IF Monday night’s epiphany in Pitts- burgh fulfills the Washington Capitals’ wildest dreams, they should start packing away their skates and pads, just as they’ve done around this time of year for the past 19 seasons.

Make no mistake, they earned the right to celebrate the rugged 2–1 overtime victory that eliminated their longtime nemesis, the Pittsburgh Penguins, and put a D.C. team into the final four of a major professional league’s playoffs for the first time since 1998. But judging by the viral video reaction of their long-suffering fan base, you’d think their mission was accomplished.

It isn’t. And the best news is that no one understands that fact better than the Capitals themselves.

“The goal isn’t to get past the second round,” forward Jay Beagle told reporters in a joyous locker room afterwards. “The goal is the Stanley Cup. That’s always been the goal.”

They’re merely halfway there, and if they thought beating Pittsburgh was a challenge, the path only gets tougher. The Tampa Bay Lightning, their opponent in the Eastern Conference finals which open Friday, are playing at a significantly higher level than these flawed Penguins. And unlike Washington, they’ve been here before, reaching the conference finals in each of the past three seasons.

That doesn’t mean the Capitals aren’t capable of more. They have surprised almost everyone except themselves—maybe even themselves—with their depth, resilience and grit.

Consider that Monday’s denouement came on the road, without the suspended Tom Wilson and the injured Nicklas Backstrom and Andre Burakovsky, who combined for 47 regular-season goals and 84 assists. Or that the much-maligned Alexander Ovechkin, once known solely as a goal sniper, assisted on Evgeny Kuznetsov’s series-winning score.

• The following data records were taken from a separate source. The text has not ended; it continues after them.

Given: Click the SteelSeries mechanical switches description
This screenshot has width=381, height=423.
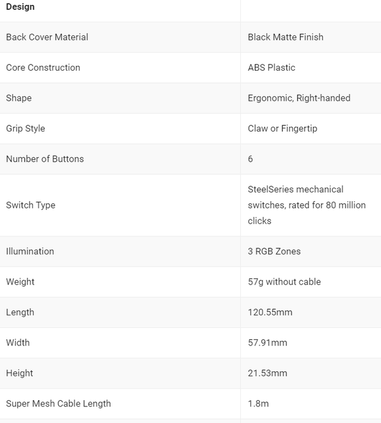Looking at the screenshot, I should tap(307, 205).
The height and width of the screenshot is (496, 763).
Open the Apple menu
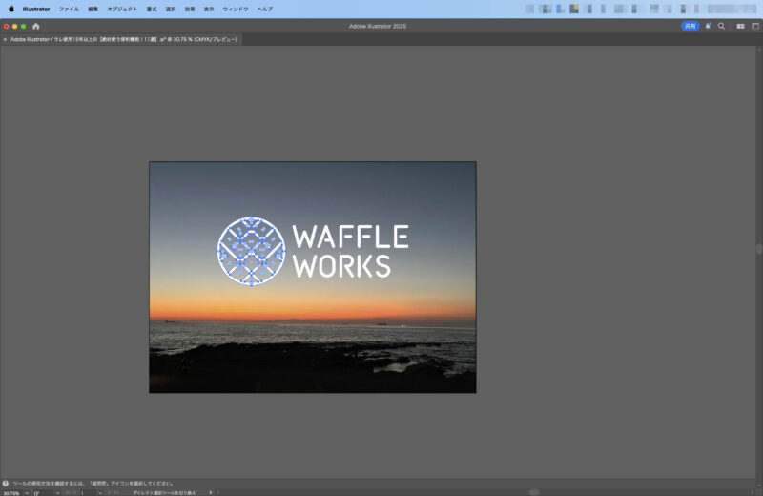11,9
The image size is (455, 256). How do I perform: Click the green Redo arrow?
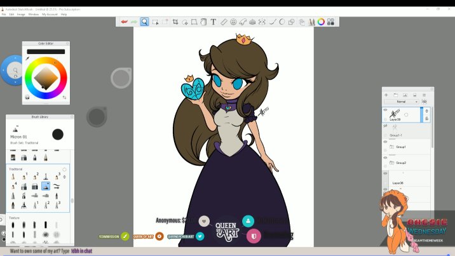tap(134, 22)
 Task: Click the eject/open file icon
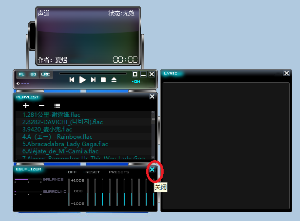(x=114, y=80)
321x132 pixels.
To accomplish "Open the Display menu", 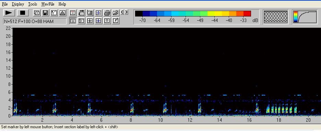I will tap(18, 4).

Or that a team whose Stanley Cup window seemed to be closing fast got significant contributions from rookies Jakub Vrana, Chandler Stevenson and Nathan Walker against the Penguins, who lacked the crisp precision of the team that had won the past two titles.

They’ll need more of the same—as well as boosts from the expected return of Wilson (whose suspension is over) and Backstrom (nursing an apparent hand injury) to topple the Lightning.

They’ll also need continued superior play in goal from Braden Holtby, who didn’t pout after he was benched late in the regular season. Holtby rescued the Capitals during a dreadful second period in Game 5 against the Penguins, when the game (and series) could have slipped away. And he was the best player on the ice in Game 6. Coach Barry Trotz’s decision to return to Holtby late in Game 2 of the first round against Columbus helped avert another early playoff exit, one that might have had major personnel ripples.

Most of all, the Capitals will need to sustain the hunger that drove them to exorcise two decades of postseason demons. Pittsburgh’s mascot is a penguin, but it might as well have been an albatross, so heavily did Sidney Crosby’s team weigh down Ovechkin’s public image.

It’s human nature to relax and exhale, even briefly, when you’ve finally accomplished a difficult task that has eluded you for so long. Although Trotz conceded that he planned to enjoy “a cold one, maybe two,” on the trip home Monday night, anything short of Washington’s best effort could result in a quick exit against the Lightning. Remember that in 1998, the Capitals’ only trip to the Stanley Cup finals, they were swept by a veteran Detroit team.

The time to savor Monday’s breakthrough has passed. These resilient Capitals have made it to (for them, at least) uncharted waters. That means there’s still plenty of danger lurking.